Supplied passage ->
□ □ □ □

Lingasperi Madurai, 55, appeared in the Pinetown Magistrate's Court on Tuesday and was granted bail of R50 000.

It’s alleged that Madurai, who was employed by P & A Fabricators in Pinetown for 27 years, fleeced the company out of close to R2 million by diverting money into several personal bank accounts and disguising it as creditor payments.

Madurai quit her job at the beginning of April when she learnt that both a criminal and an internal investigation were under way. She was arrested on Monday.

This week the court was handed a sworn statement by the company’s human resources administrator, Nosihle Cele, in which she explained that previously she was under the “direct control and management” of Madurai.

In the statement, Cele said she had been authorised by the company’s managing director to assist with the internal investigation into Madurai’s irregular and fraudulent activities and had been given access to all information and documentation relating to such investigations.

Cele said she established in March 2024 that Madurai was inflating her overtime hours and submitting claims to the company for payment. She said this was unusual because Madurai’s salary exceeded the threshold at which an employee could claim for extra hours, as set out in the terms of the Basic Conditions of Employment Act.

“It was also established that the employer did not authorise or consent to Ms Madurai being paid for these extra hours. Ms Madurai claimed these extra hours as if it was part (of) her monthly salary package and loaded it on the system for payment.

“As such, the employer would not have realised her misrepresentation.”

□ □ □ □

Collected material ->
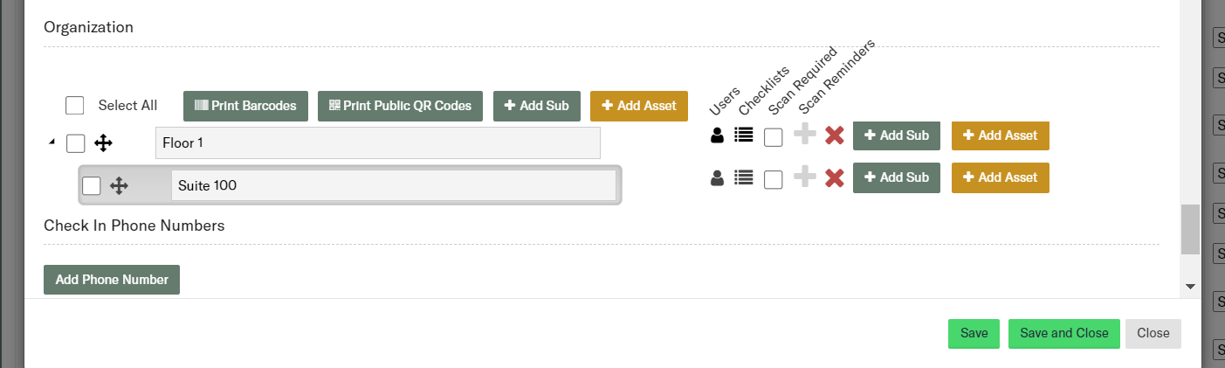Open Users icon for Floor 1
The height and width of the screenshot is (368, 1225).
pos(717,135)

□ □ □ □

The problem -> Repeat word for word the stretch from "Cele said she established" through "of Employment Act." in the court report on the Pinetown fraud case. The listing plays no part here and can be left aside.

Response to this task ->
Cele said she established in March 2024 that Madurai was inflating her overtime hours and submitting claims to the company for payment. She said this was unusual because Madurai’s salary exceeded the threshold at which an employee could claim for extra hours, as set out in the terms of the Basic Conditions of Employment Act.